Page:Life with the Esquimaux - 1864 - Volume 2.djvu/261

This page has been proofread, but needs to be validated.
242
LIFE WITH THE ESQUIMAUX.

to me, I intently watched what followed. The seal was perhaps two or three weeks old, and, like all young seals, was white, though not as white as untainted snow. While Koojesse kept hold of the line, four or five fathoms long, the seal worked itself hastily back into the igloo, its birthplace, and there made a plunge down the seal-hole into the sea, Koojesse allowed it the whole play of his line, crawling into the igloo, taking the seal-hook with him, and waiting patiently for the parent seal to come up. I was close by him, there being just sufficient room through the opening made when the young seal was caught for me to push myself in. There, lying flat down, we both carefully watched. In three or four minutes the young seal returned, popping up its round, shining head, and blowing or puffing like a whale, though on a reduced scale, its large eyes glistening like lights from twinkling stars. It came directly to its bed-place where we reclined. As it attempted to crawl up, Koojesse gave it a stroke on the head, signifying "Go away—dive down—show to your mother that you, the darling of her affections, are in trouble, and when she comes to your aid I'll hook her too." The two women were now close by us, each with a seal-dog, and while thus waiting I had a good opportunity for inspecting a seal's igloo. It was a model of those which the Innuits make for themselves, and was completely dome-shaped. It was five feet or so in diameter, and two and a half feet high, with a depth of snow above it of some five feet. The platform of sea-ice was where the parent seal gave birth to its young and afterward nursed it. On one side was the seal-hole, filled with sea- water, which was within two inches of the top of the platform.

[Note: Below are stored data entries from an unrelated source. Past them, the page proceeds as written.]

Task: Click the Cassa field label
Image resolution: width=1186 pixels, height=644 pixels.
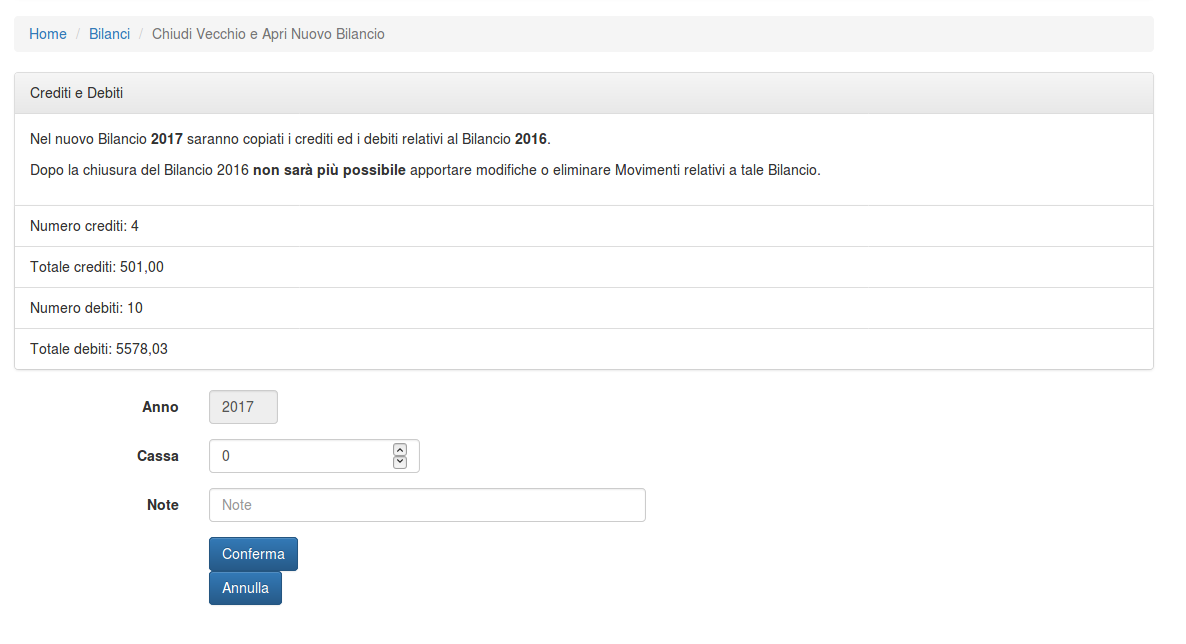Action: click(x=158, y=456)
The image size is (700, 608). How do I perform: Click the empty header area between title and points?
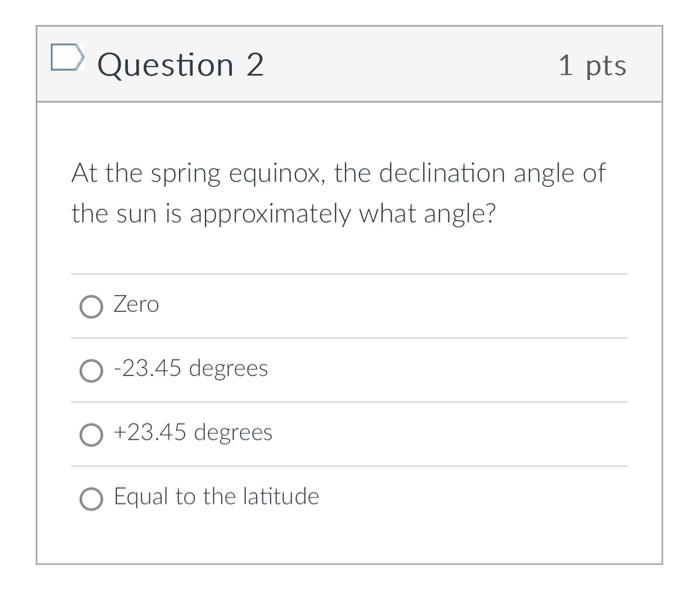click(410, 65)
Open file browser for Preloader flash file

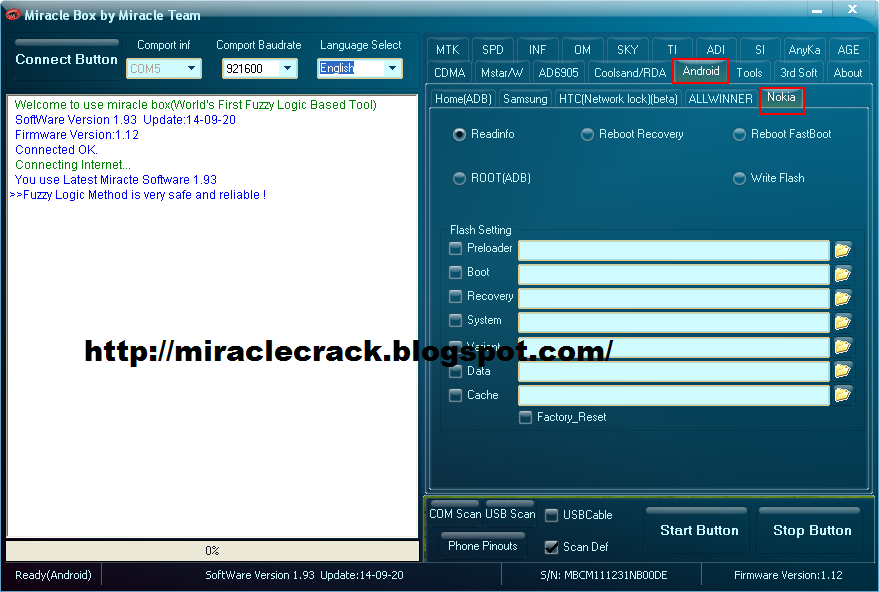[x=843, y=250]
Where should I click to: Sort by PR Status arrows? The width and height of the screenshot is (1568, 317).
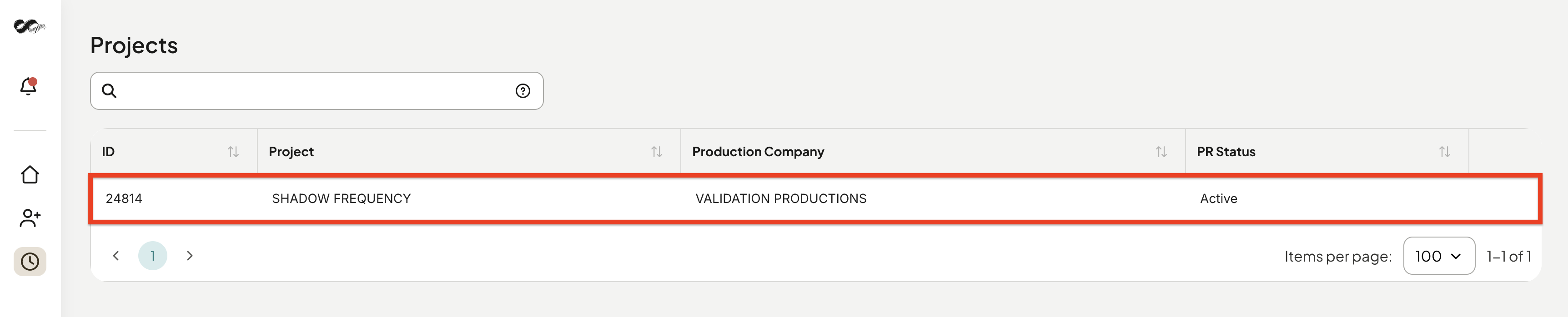coord(1444,152)
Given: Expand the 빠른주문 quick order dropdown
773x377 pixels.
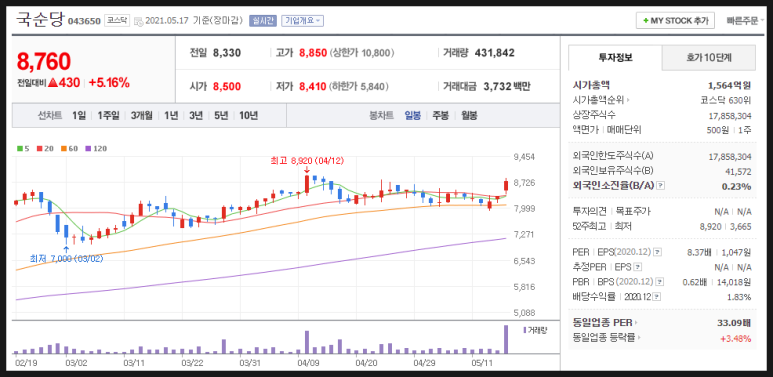Looking at the screenshot, I should point(745,21).
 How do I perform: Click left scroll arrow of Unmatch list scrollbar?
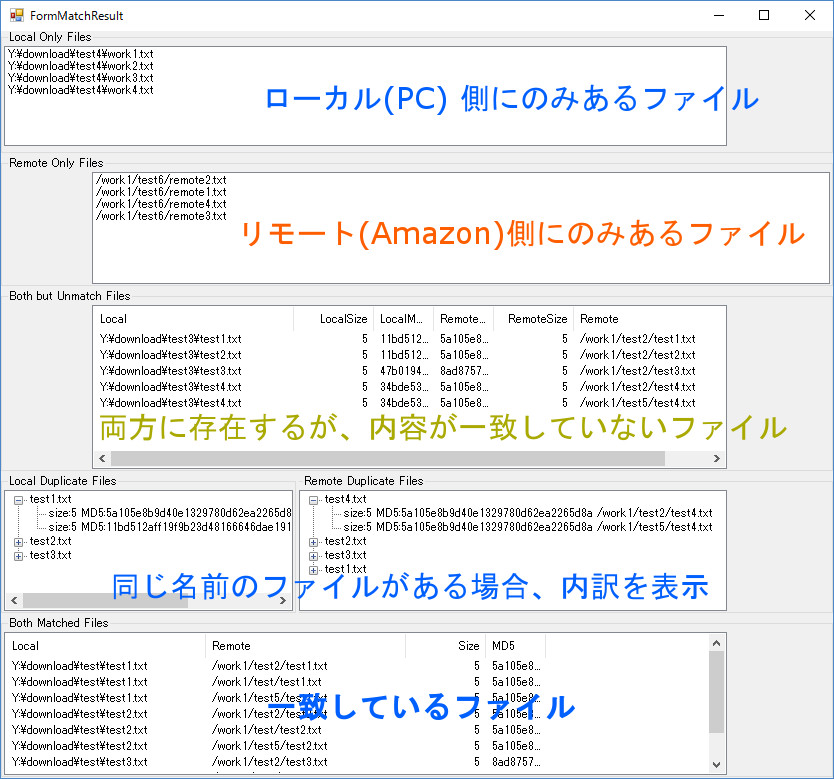click(x=102, y=458)
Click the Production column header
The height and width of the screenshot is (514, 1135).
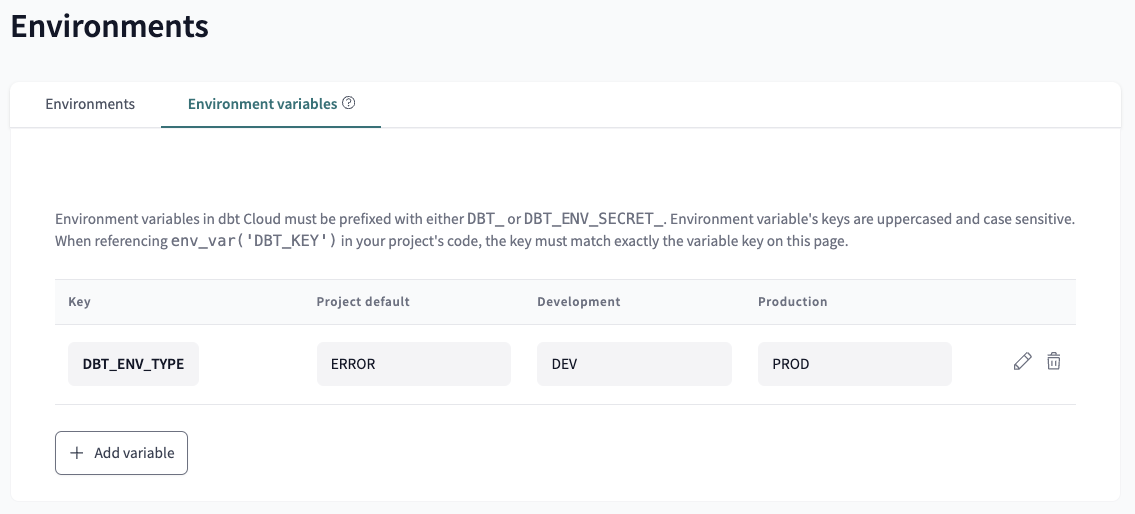(792, 302)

After waiting for some time, and finding that the old seal would not show itself, the young one was withdrawn and placed on the snow. Then Koojesse put his foot upon its back, between the fore-arms or flippers, and pressed with all his weight, the object being to kill the seal by stopping its breath. Innuits adopt this mode in preference to using knife or spear. It prevents the loss of what is to them the precious portion—the blood.